Lesson plan based around materials from CodeRefinery
Apptainer is the open source version of Singularity.
What are containers?
- Containers isolate software, dependencies, configurations, and system libraries from the host system
- The naming came from the idea of shipping containers (which are portable & standardized)
- Virtual machines are a similar concept, but these virtualise hardware, contain complete operating systems (including the kernel), and are managed by software known as a hypervisor
- Containers on the other hand share the host OS kernel, so they don’t contain complete operating systems, just user space system libraries
- This makes them lightweight, portable, and fast to start up
Docker vs Apptainer containers
- Apptainer (i.e. Singularity) is intended to run reproducibly across many system types, including HPC systems
- Docker is rarely allowed on clusters, requires root access
- Their images are somewhat different - Docker images are made up of layers (Base image -> launched as container -> edited -> used as new base layer -> launched -> edited -> etc.). Apptainer images squash layers into one file (.sif format)

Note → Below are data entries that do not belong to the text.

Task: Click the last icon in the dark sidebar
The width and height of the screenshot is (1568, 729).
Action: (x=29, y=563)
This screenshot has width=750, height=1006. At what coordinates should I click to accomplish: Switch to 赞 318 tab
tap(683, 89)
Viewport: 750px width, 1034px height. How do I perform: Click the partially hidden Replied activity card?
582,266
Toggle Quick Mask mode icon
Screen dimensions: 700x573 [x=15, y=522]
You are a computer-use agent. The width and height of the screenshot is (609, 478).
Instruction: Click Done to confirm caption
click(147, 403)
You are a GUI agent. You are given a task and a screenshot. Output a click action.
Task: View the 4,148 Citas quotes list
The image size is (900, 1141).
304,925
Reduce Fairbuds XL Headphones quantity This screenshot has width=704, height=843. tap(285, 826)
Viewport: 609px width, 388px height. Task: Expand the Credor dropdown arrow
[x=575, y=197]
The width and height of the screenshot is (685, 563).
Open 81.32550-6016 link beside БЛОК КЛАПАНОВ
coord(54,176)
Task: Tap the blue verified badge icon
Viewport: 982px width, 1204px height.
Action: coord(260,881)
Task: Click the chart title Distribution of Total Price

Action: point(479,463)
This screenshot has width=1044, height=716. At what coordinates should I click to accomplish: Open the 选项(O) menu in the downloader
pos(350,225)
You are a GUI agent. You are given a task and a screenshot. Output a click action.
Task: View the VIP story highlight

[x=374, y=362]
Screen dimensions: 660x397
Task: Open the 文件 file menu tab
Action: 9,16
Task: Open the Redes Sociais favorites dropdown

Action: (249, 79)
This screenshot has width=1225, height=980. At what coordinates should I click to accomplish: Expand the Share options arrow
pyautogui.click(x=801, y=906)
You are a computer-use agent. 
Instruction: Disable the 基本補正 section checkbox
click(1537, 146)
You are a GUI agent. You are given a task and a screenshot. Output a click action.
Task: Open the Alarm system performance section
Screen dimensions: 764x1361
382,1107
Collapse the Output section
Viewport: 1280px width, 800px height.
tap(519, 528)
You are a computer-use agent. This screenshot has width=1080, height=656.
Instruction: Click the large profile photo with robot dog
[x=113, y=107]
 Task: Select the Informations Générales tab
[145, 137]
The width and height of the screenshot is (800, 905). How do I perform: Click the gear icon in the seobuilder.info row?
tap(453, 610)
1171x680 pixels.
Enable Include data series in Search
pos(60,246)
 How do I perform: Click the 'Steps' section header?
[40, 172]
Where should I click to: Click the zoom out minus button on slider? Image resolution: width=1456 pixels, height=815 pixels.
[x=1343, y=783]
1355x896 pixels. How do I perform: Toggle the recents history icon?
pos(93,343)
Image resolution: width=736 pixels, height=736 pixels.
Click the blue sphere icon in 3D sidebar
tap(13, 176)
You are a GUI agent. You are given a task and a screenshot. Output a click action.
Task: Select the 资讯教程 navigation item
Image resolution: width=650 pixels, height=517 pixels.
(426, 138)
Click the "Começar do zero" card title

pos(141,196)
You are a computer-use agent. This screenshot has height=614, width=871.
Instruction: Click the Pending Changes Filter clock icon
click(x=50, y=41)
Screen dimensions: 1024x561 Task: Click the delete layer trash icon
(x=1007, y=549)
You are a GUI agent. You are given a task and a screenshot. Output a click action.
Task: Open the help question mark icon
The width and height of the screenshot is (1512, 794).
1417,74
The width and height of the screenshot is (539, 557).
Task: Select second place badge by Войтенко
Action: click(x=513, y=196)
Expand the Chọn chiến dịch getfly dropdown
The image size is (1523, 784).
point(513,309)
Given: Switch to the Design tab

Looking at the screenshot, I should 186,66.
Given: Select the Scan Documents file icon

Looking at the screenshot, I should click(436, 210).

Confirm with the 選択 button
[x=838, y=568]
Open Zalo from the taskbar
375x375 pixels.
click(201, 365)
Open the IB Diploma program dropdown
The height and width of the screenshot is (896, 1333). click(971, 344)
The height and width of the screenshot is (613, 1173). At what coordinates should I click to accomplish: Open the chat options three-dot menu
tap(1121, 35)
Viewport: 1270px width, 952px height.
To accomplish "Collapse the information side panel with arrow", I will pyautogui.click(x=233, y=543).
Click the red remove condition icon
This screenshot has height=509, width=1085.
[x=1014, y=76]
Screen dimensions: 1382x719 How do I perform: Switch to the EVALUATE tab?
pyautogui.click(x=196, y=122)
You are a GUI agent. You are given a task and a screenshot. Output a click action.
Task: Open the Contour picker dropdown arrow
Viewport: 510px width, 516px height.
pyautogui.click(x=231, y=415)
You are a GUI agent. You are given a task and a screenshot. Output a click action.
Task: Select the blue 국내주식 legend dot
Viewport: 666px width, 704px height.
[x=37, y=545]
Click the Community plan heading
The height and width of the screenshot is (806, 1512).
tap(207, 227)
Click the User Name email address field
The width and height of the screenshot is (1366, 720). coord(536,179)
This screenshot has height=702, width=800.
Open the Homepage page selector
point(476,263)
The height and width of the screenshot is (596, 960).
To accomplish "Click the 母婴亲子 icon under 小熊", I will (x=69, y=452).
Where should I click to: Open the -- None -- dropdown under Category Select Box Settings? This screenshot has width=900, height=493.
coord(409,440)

- These files are easily shared and can be run on any system with Apptainer installed
Apptainer vs Singularity history & the .sif format
- Singularity was the original name of the open source project from 2015, but this turned partly commercial in 2018
- The open source part forked and joined the Linux foundation in 2021, becoming Apptainer
- The singularity image format (.sif) remains in Apptainer as a legacy of that
- Similarly when you install Apptainer, there are symlinks, so you can use
singularity pull
rather thanapptainer pull
- For practical purposes, they are the same
Structure of an apptainer command
apptainer [subcommand] [image] [additional commands]
Example of
pull
andshell
apptainer pull docker://alpine
apptainer shell alpine_latest.sif
cat /etc/alpine-release
exit
cat /etc/alpine-release
cat /etc/debian_version
- Interact with the container from the host system:
apptainer exec alpine_latest.sif cat /etc/alpine-release
cat /etc/alpine-release
Building .sif from a definition file (.def)
- Building a custom container requires a .def file, specifying the registry and image for the base image, and various options for the container
example.def
Bootstrap: docker
From: debian:12.5-slim
%environment
export PATH=$PATH:/root/.pixi/bin
%runscript
cat /etc/debian_version
%post
export PATH=$PATH:/root/.pixi/bin
apt-get update && \
apt-get install -y curl && \
curl -fsSL https://pixi.sh/install.sh | bash && \
apt-get clean && \ pixi global install -c bioconda -c conda-forge minigraph
Then build the container:
apptainer build minigraph.sif example.def
apptainer run
executes the runscript inside the container:
apptainer run minigraph.sif
Portability to HPC systems, & note on reproducibilty (.sif files vs rebuilding from a .def)
.sif files are portable and will be highly reproducible
You can also share a .def file, however consider that some tags on docker hub refer to rolling releases, e.g.
latest
. If you want future builds of the container to be identical, try to find a static tag, e.g. a github commit tagIn addition, using commands from package managers like
apt-get update
in the .def will make the container less reproducible, as the package versions will change over timeBy default Apptainer/Singularity loads certain directories such as
$HOME
(see below), and this means local packages (e.g. Python, R, etc.) can be picked up and loaded instead of the ones in the container. To prevent this, do something like this.
Other useful things to know:
Mount binding
- Some folders are automatically bound from the host system (e.g.,
$HOME
,$CWD
,/tmp
) - Therefore don’t install software to those locations - they’ll install on your host system too
- Use an unmounted folder like
/opt
or/usr/local
instead - If you need to mount a directory to the container, e.g. a data directory, this is possible, e.g.:
apptainer exec --bind /scratch example.sif ls /scratch
Conversion from docker
- It’s possible to convert from docker images to singularity images - not covered today
Sandbox containers
- Singularity containers are basically uneditable - no so fun if you need to keep rebuilding from scatch during development
- There is a “sandbox container” feature which is editable, and it works like a file system within your file system
- When you are ready for a production container, you can convert the sandbox container to a regular container, though it would be preferable to rebuild from a definition file, so that there is a record of what was done
It’s advisable to use many small containers (minimal container for a single process/tool) rather than large inclusive containers.